─── Extracted data ───

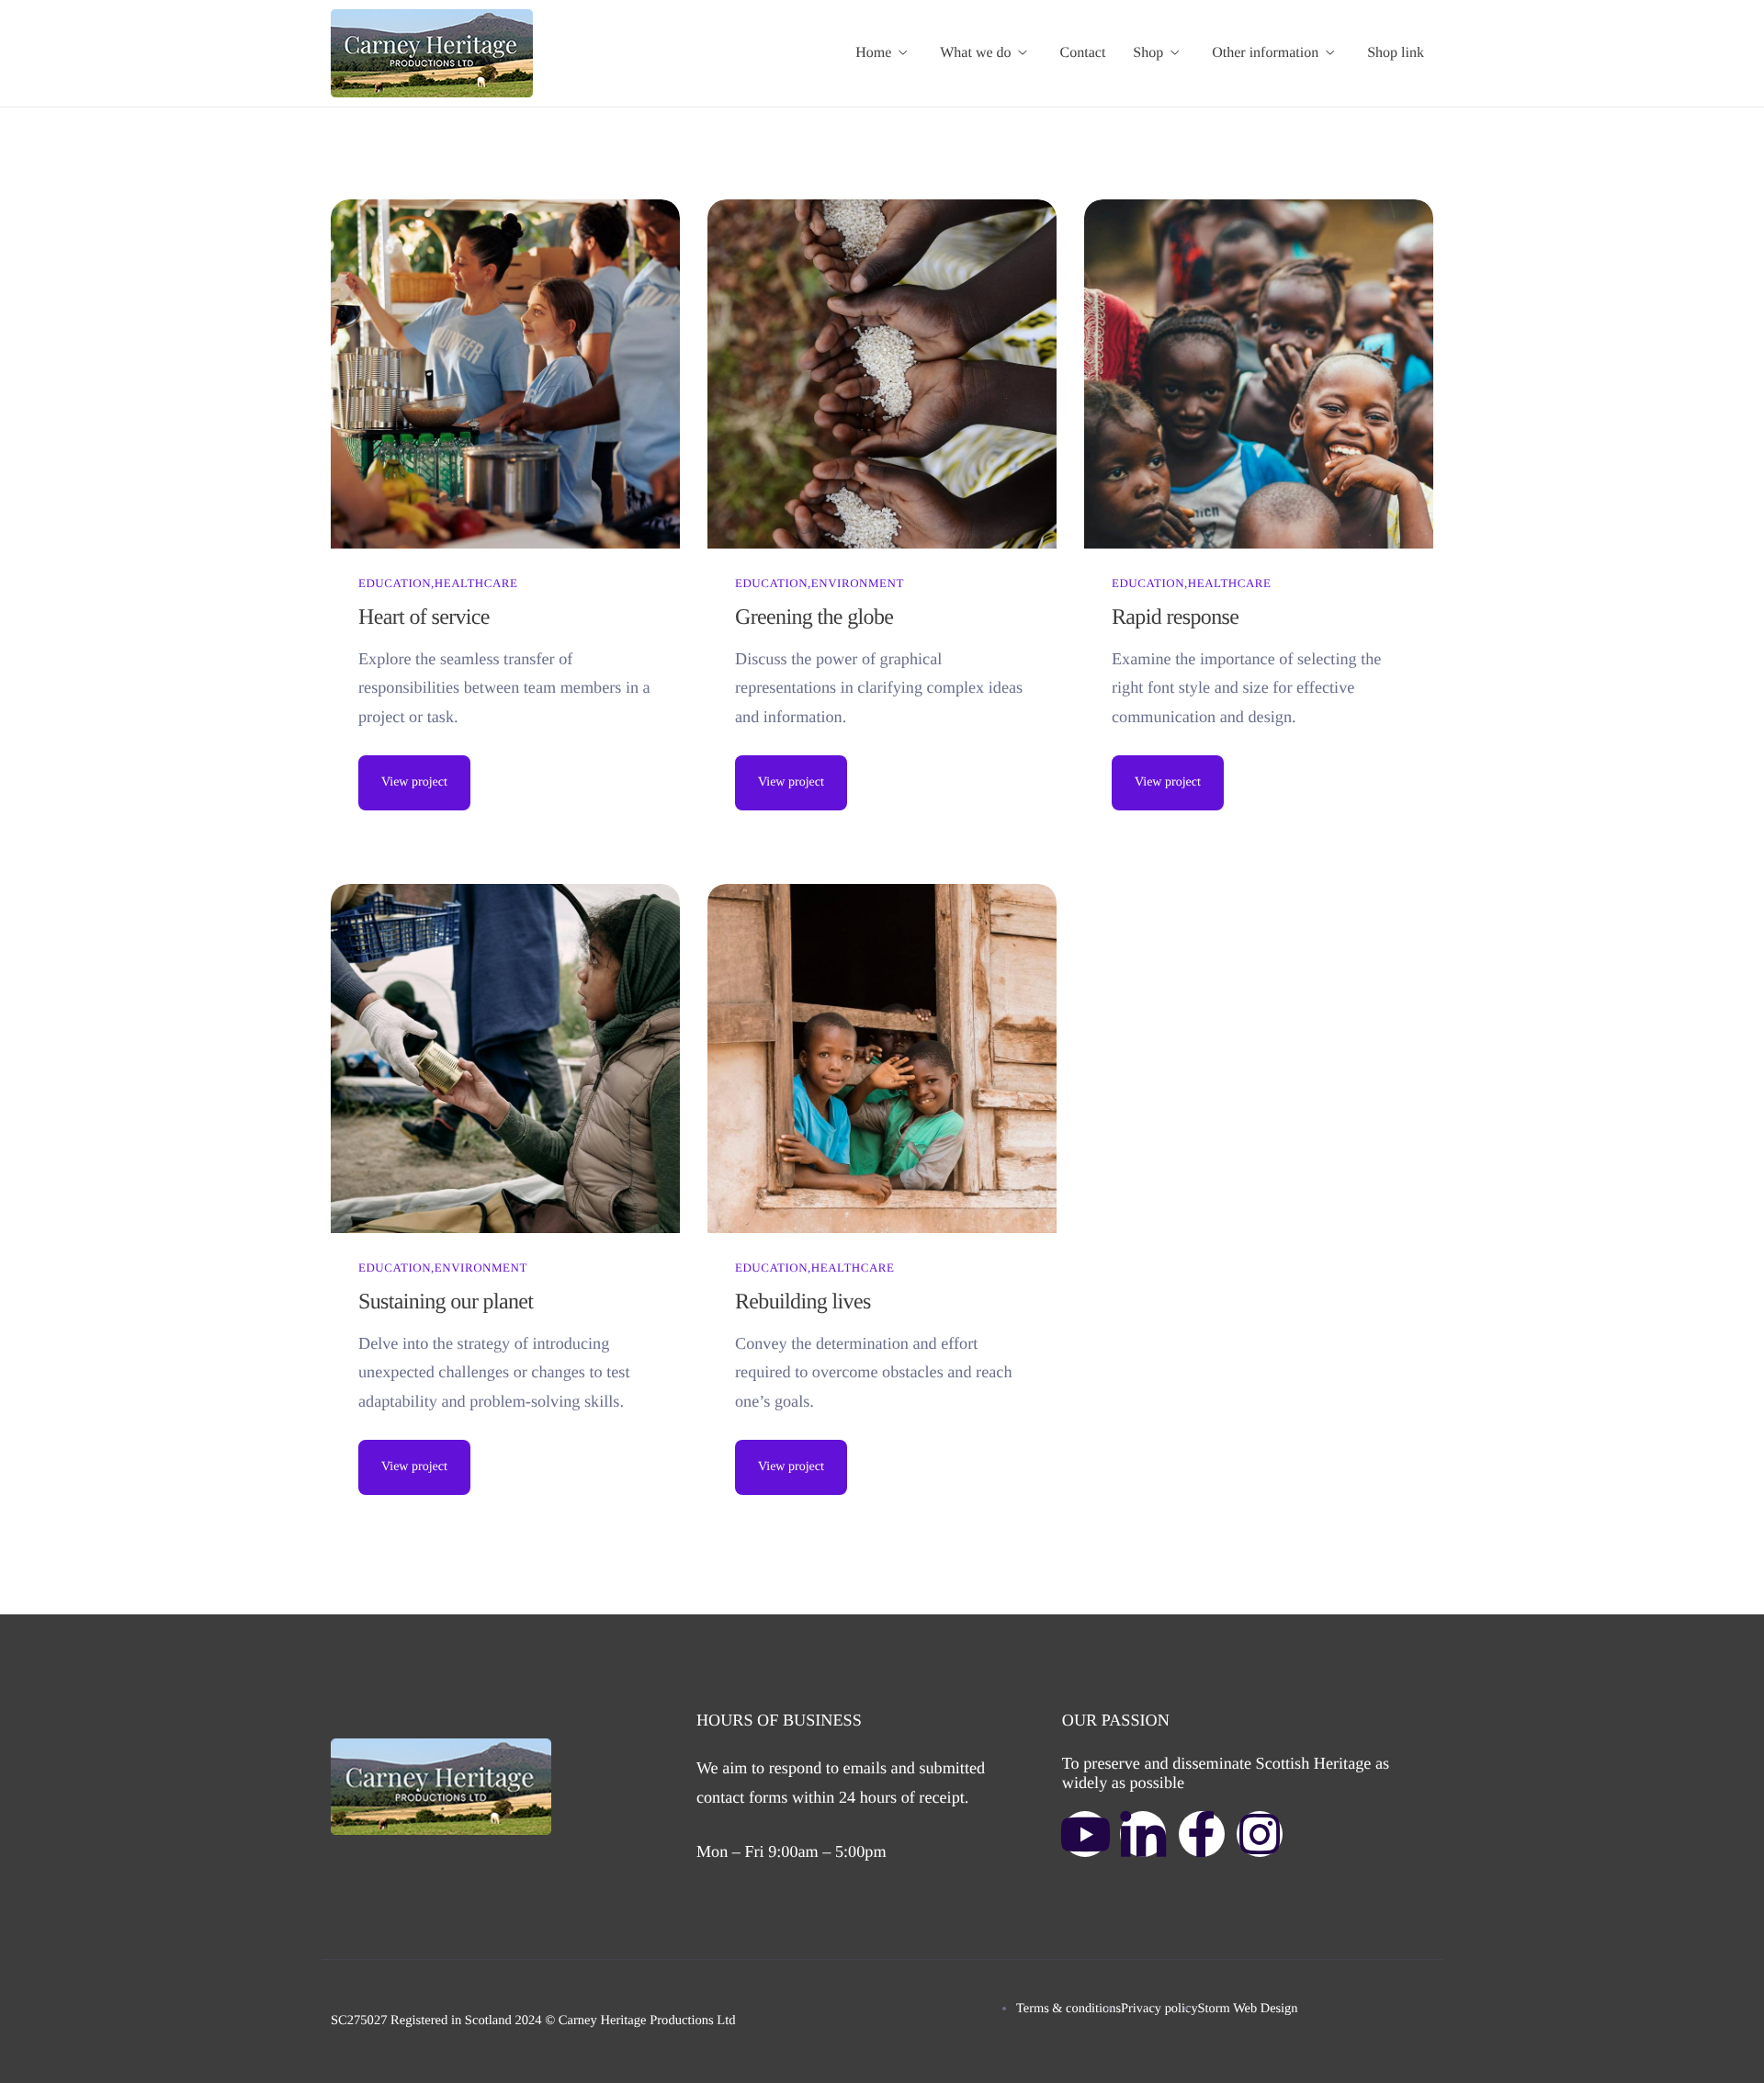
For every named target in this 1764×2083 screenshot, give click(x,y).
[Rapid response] (1258, 373)
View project (414, 782)
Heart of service (424, 617)
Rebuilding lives (803, 1302)
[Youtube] (1085, 1834)
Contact (1083, 53)
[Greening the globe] (882, 373)
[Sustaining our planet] (505, 1058)
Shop (1148, 53)
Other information (1265, 53)
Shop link (1395, 53)
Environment (857, 583)
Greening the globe (814, 617)
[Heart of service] (505, 373)
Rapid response (1175, 617)
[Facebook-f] (1202, 1834)
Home (873, 53)
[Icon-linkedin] (1143, 1834)
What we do (975, 53)
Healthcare (476, 583)
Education (394, 583)
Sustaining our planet (445, 1302)
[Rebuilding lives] (882, 1058)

───

| About this task |
Check each line of the material for "globe". Copy the ones that have it.

| Result of the exercise |
[Greening the globe] (882, 373)
Greening the globe (814, 617)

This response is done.